New Look at Chelation Therapy

James Hamblin

“For me,this is the big one.” Gervasio Lamas, the chief of Columbia University’s cardiology division at Mount Sinai Medical Center in Miami Beach, took out his phone and tapped the battery. “Cadmium. This thing ends up in the dump in West Palm Beach, and then I end up drinking it.”

Having recently finished a $31 million study of chelation therapy—a study that unexpectedly, divisively suggested that using chelation to rid the body of metals could prolong some lives—Lamas has joined a growing battalion of physicians concerned about the health effects of heavy metals.

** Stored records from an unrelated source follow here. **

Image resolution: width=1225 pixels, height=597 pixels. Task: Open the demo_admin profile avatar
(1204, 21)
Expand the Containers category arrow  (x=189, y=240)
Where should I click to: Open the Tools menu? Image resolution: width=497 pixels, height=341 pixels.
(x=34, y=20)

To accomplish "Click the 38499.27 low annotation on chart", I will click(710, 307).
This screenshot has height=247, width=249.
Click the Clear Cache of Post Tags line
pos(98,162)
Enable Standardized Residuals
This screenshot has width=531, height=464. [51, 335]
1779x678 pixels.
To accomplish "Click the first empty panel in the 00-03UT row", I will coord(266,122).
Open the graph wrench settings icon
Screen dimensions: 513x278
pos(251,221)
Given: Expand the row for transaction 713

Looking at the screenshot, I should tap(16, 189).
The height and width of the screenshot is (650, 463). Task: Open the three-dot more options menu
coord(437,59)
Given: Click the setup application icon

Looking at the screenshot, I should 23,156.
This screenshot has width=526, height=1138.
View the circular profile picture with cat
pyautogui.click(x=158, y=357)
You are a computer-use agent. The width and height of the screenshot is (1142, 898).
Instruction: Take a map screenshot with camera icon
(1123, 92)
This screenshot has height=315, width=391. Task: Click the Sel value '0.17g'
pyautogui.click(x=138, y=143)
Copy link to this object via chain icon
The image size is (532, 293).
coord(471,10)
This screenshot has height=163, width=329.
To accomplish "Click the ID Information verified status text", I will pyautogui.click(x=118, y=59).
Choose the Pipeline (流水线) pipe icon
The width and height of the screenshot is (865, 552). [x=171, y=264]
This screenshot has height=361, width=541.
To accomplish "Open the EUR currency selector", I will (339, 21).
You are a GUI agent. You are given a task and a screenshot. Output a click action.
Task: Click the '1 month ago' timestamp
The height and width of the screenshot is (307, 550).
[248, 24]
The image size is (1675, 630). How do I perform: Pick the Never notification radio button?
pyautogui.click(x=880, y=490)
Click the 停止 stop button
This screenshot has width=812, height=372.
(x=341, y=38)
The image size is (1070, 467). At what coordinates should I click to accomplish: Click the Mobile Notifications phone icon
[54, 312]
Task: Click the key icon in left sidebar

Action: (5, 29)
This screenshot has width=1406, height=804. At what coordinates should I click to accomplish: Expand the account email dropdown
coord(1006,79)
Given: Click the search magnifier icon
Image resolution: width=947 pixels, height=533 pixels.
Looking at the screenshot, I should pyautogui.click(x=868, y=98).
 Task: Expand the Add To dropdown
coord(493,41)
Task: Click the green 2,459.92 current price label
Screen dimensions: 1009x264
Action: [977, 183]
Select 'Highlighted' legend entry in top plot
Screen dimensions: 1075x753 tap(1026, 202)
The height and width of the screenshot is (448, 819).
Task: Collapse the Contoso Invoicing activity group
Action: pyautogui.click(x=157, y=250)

Chelation has for some time occupied a crucial niche in mainstream medicine. The therapy, which commonly involves an intravenous infusion of ethylene diamine tetraacetic acid (EDTA), was approved by the FDA in 1953 to treat lead poisoning. Today, if you find yourself uncharacteristically bellicose after eating some antique paint, any credible doctor will recommend chelation. EDTA will form an ionic bond with the lead in your blood, flushing it through your kidneys and into your urine. You will begin to cast metal forth with haste and ardor, and you will be well. But Lamas was not interested in using chelation to prevent lead-induced psychosis. He was interested, as so many cardiologists are, in heart disease.